Yoga

永遠のものと永遠でないものを知る|ヨーガ・アーユルヴェーダ・インド哲学

タットヴァボーダ No.15-16

ヨーガやアーユルヴェーダの理論のもととなっているインド哲学「ヴェーダ」の起源は約5000年前にさかのぼります。宇宙の法則、私たちが生きている世界の本質が詰まっています。その一部をわかりやすく初心者用に説明しているものがタットヴァボーダ(Tattva Bodha)です。ヨーガ、アーユルヴェーダのもととなる基本的な考え方を理解するにあたって、とても重要です。このサイトでは、そのタットヴァボーダの内容をサンスクリット語の訳に沿いながら説明しています。グリーンで囲われている部分がサンスクリット語の日本語訳です。ここでは15章から16章にあたる、永遠のもの、永遠でないものとは何か?の部分を説明しています。タットヴァボーダの中で一番難しいですが、一番大切なところとも言えます。タットヴァボーダの全体像について詳しく知りたい場合は下記をご覧ください。

インド・ヨーガ哲学

目次(15章~16章)|永遠のもの、永遠でないものとは?



永遠のもの、永遠でないものとは?

No. 15|真理の探究とは?

真理の探究とは何でしょうか?アートマー(意識、自分自身)のみが実在するもので、それ以外は実在しないものであるということを、強く確信することです。

解説

アートマーは、意識、自分自身、真我とも訳されます。自分そのものです。アートマーのみが実在するものと言っていますが、実在するものと実在しないものの違いは何でしょうか?

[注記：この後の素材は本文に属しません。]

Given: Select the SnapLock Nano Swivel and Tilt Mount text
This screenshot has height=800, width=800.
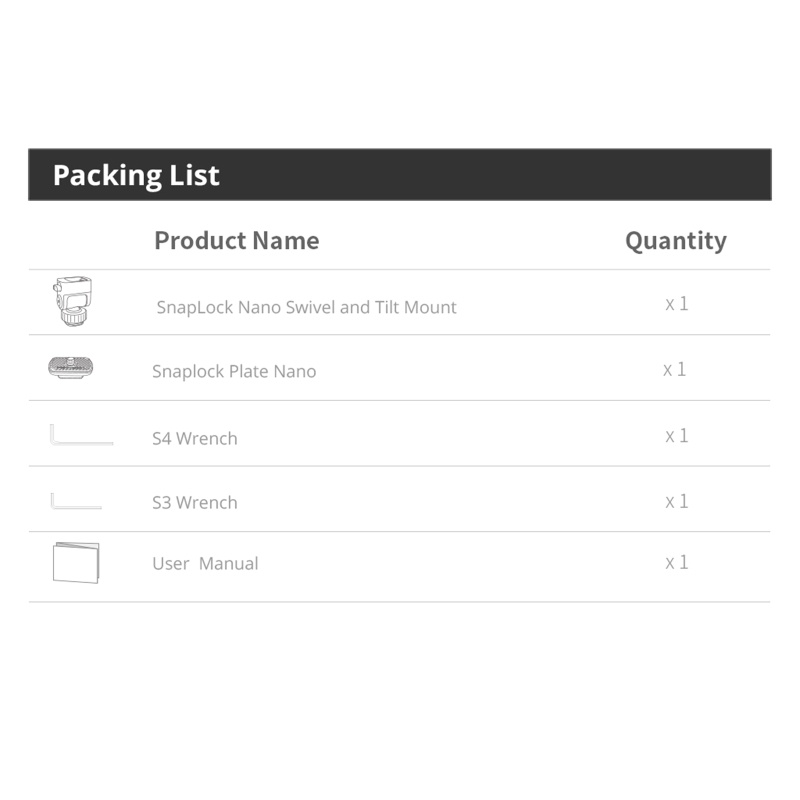Looking at the screenshot, I should coord(306,308).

実在するもの(サッティヤム)と実在しないもの(ミッティヤー)について

サッティヤム

この世に実在するもの(アートマー)はサッティヤムです。サッティヤムとは、何にも頼らず存在できるもののことを言います。物質、時間、場所、何にも頼らず存在します。時間の制限がない永遠のもの、場所の制限もないどこにでも存在するものです。

ミッティヤー

この世に実在しない、アートマー以外のものはミッティヤーです。ミッティヤーとは、何かに頼らないと存在できないもののことを言います。

サッティヤムとミッティヤーの例

海 vs 水

海を思い浮かべて見てください。海は本当に「海」でしょうか、それとも「水」でしょうか?海は水である、と言えますが、水は海であるとは言えません。海は水がないと存在できませんが、水は海が無くても存在できます。川も雨もプールも水です。この場合、海は水を表す一つの概念であって、水がないと存在できません。つまり、海はミッティヤーであり、実在しないものになります。海と水の関係性だけを考えると水がサッティヤムです。

水 vs 分子

それでは水を見ていきます。水は「水」でしょうか?H2Oという「分子」が組み合わさったものでしょうか?水は分子の集まりであるといえますが、分子の集まりは水であるとは言えません。分子の集まりによって、全ての物質はできています。つまり、水は特定の分子の集まりの一つの概念であって、分子がないと存在できません。そのため、ミッティヤーであり、実在しないものになります。水と分子の関係だけをみると、分子がサッティヤムになります。そうなると、全ての物質は、水と同じように分子の集合体であるため、ミッティヤーです。

分子 vs 原子

それでは、分子はどうでしょうか?分子は「分子」か、それとも「原子」が組み合わさったものでしょうか?これも同じように、分子は原子がないと存在できません。分子は原子が集まったときにできる概念であり、ミッティヤーです。さらに原子も原子核と電子がないと存在できないのでミッティヤーとなります。このように今発見できる一番小さい素粒子まで、進めることができます。

素粒子

では素粒子とは何でしょうか?今わかっていることもありますが、まだ判明していない部分もたくさんあります。こんなものではないか、という「概念」です。概念とは、何かに定義されることによってしか存在できません。その「何か」が永遠に変わらず、何にも頼らず存在する真我、意識であり、アートマーです。常に「概念」の目撃者です。ここまでくるとアートマーのみがサッティヤムであるということがなんとなく理解できるかと思います。

天国

上の例で、物質的なものは全てミッティヤーであることが説明できますが、天国はどうでしょうか?サッティヤムは、物質的な面だけでなく、場所や時間などを含めて何にも頼らず存在します。そのため、「死んだ後」の世界など表現されるように、時間に制限がある時点でミッティヤーになります。そして、死んだ後の世界という「概念」でもあるので、アートマーに頼らないと存在できません。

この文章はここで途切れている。